Both the line containing "body (9, 2129)" and the line containing "mayo 2023 (12, 1606)" belong to the span. Output exactly that span from the listing below, and nothing outside it.

++++

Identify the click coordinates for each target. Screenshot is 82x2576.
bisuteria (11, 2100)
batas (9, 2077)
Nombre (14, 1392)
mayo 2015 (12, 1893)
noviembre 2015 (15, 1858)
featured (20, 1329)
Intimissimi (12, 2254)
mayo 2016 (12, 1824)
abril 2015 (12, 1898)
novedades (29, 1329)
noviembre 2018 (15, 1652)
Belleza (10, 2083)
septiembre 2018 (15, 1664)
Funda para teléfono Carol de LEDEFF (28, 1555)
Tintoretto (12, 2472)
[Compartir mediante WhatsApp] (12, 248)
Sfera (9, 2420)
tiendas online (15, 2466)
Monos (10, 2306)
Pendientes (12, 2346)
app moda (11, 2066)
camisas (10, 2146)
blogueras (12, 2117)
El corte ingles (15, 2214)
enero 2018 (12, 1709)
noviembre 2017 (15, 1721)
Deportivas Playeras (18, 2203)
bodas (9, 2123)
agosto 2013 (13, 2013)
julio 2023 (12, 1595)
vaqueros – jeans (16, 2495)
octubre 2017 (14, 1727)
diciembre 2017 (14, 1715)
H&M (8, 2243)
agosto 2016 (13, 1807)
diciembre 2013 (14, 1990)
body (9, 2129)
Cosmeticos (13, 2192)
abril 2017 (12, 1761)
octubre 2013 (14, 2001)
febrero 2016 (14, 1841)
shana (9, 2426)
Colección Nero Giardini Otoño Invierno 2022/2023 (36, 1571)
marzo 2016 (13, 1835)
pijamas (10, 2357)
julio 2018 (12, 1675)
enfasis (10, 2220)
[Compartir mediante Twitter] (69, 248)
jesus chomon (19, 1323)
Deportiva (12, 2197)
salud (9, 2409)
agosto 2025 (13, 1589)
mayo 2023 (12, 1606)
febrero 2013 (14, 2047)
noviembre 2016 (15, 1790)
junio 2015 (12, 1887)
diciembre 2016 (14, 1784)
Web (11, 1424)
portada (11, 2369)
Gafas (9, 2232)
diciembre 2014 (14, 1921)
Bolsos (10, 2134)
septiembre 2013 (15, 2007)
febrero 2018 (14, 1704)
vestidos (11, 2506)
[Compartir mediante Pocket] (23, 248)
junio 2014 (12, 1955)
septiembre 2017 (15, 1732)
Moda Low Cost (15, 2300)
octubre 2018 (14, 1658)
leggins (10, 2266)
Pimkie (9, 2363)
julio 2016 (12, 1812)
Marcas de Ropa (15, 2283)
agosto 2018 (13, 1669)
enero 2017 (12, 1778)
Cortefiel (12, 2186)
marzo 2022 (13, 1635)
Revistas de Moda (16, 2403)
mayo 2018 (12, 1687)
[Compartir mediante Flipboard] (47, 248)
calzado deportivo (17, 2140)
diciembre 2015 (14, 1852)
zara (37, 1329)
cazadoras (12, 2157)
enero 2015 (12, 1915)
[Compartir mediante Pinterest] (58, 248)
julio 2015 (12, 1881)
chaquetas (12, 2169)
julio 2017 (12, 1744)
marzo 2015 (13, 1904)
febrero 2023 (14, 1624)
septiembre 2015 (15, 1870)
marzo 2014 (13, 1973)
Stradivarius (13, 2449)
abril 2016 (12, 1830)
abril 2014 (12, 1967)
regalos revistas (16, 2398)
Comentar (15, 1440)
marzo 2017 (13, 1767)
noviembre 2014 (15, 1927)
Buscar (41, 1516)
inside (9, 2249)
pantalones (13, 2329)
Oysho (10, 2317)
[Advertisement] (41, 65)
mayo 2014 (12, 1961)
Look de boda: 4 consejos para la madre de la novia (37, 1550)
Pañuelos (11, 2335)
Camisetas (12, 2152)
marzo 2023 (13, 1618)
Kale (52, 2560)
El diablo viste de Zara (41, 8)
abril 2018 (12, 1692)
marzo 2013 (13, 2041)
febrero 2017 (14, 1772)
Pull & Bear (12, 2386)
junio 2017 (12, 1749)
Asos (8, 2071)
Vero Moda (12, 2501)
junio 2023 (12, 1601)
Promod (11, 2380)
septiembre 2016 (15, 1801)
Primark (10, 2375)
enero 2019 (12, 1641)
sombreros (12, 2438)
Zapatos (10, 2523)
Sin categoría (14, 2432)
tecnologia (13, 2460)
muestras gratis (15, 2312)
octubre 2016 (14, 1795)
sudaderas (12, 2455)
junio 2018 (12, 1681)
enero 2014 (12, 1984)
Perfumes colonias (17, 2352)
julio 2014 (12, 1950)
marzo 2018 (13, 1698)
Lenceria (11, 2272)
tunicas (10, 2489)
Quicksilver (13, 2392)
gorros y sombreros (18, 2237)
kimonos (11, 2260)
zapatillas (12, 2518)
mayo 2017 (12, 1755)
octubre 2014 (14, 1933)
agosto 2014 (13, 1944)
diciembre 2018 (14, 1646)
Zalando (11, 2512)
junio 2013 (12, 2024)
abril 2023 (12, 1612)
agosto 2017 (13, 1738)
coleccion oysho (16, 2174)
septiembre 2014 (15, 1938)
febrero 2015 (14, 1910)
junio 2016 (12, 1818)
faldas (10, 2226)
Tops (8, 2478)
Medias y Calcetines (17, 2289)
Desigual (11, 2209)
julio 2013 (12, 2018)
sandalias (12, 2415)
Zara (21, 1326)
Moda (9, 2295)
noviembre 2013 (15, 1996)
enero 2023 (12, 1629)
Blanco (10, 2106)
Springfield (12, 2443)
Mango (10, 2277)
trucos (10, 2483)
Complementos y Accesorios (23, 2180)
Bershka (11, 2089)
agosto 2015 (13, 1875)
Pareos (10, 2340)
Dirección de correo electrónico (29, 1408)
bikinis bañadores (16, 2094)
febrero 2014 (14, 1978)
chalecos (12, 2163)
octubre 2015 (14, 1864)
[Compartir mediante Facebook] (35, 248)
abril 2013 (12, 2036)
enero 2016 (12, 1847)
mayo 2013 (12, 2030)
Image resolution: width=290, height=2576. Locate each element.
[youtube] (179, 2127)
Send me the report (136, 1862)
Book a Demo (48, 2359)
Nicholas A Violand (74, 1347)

++++

RESPONSE TO THIS EXERCISE.
body (9, 2129)
Cosmeticos (13, 2192)
abril 2017 (12, 1761)
octubre 2013 (14, 2001)
febrero 2016 (14, 1841)
shana (9, 2426)
Colección Nero Giardini Otoño Invierno 2022/2023 (36, 1571)
marzo 2016 (13, 1835)
pijamas (10, 2357)
julio 2018 (12, 1675)
enfasis (10, 2220)
[Compartir mediante Twitter] (69, 248)
jesus chomon (19, 1323)
Deportiva (12, 2197)
salud (9, 2409)
agosto 2025 (13, 1589)
mayo 2023 (12, 1606)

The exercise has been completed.